Cozette searching for a route up the waterfall

One of several sections completely flooded.
We meet Joni at the shop where breakfast is waiting. After a short Jeepney ride and an hour long hike through a small village and past hillsides filled with pineapple, we arrive at the toothy entrance to the cave. We suit up in special brightly colored caving suits, donned our helmets and headlamps and enter. The cave is considered a "virgin cave" because it is still 100% natural. No mining, guano harvesting or tourism development has been done. It's my first time in such an untouched sanctuary. There are places we have to rock climb through small holes in the cave celing and floor, no ladders here or foot paths like the caves found back in the states. It isn't long before he makes us put on life vests and we we're wading, and then swimming, through narrow passages filled with water.We pause for lunch by an underground waterfall and enjoy a home cooked meal prepared by his wife. After lunch there is  more water and mud to crawl through. Parts of the cave wall and formations are covered in white sparkling calcite that glisten like diamonds in the rarely shown light. We spend some quality time with the resident cave dwellers; bats, blind crabs, and cave spiders. Eventually, after exploring the extent of the subterranean labyrinth, Joni leads us out of a secondary exit. We swim down a long tunnel, so perfectly shaped that it could be a set in an Indiana Jones film. Ducking under some stalactites, we finally see the blinding light pouring in from the cave's exit. We rise to the outer world and the warm, welcoming sunlight.
A blind cave spider, harmless, but ugly.
We ride in the canoe down river back to the road.

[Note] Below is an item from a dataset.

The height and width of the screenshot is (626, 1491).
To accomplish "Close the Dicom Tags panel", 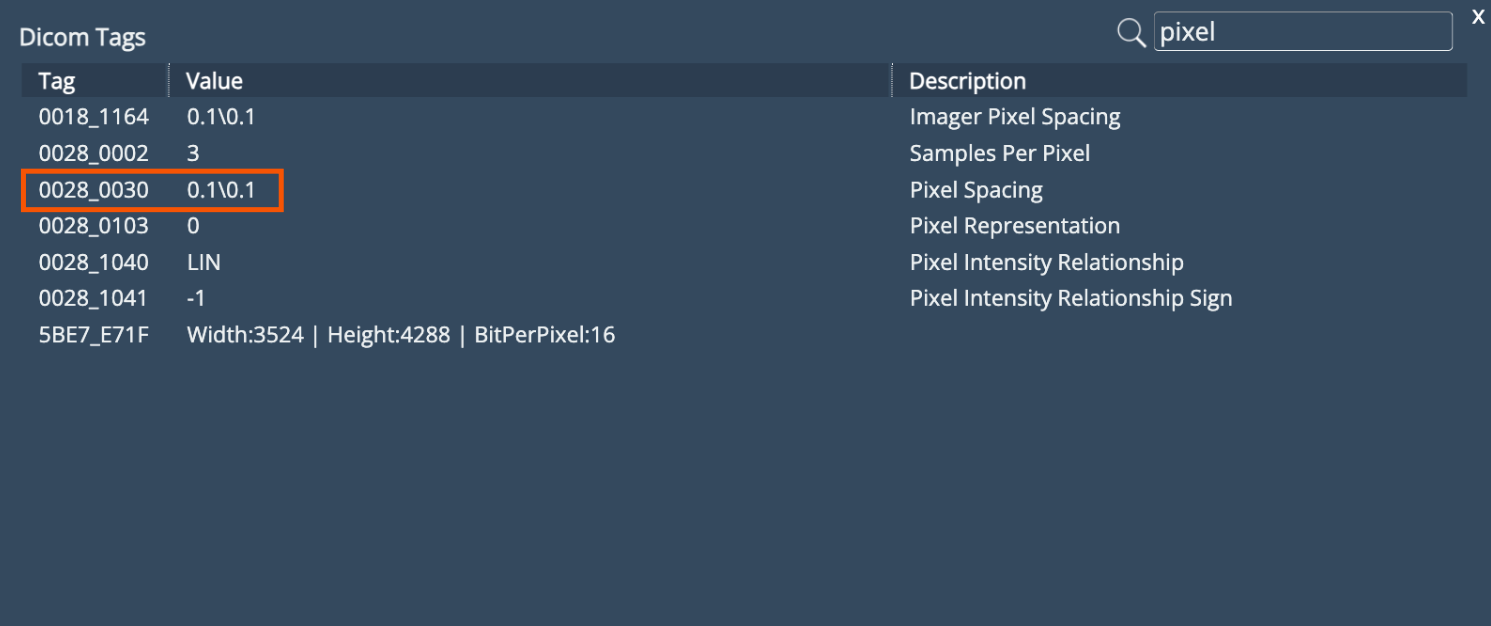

After changing and walking another short distance, we all get into a canoe and we are down river at the road shortly. The entire day Joni did an excellent job of photographing our experience and at the end of the day he gave us a CD with all of the pictures he took. We spent a total of 6 hours in the cave and as we say goodbye, Joni assures us that if we ever come back to Samar that there are many more caves to explore and adventure to be had.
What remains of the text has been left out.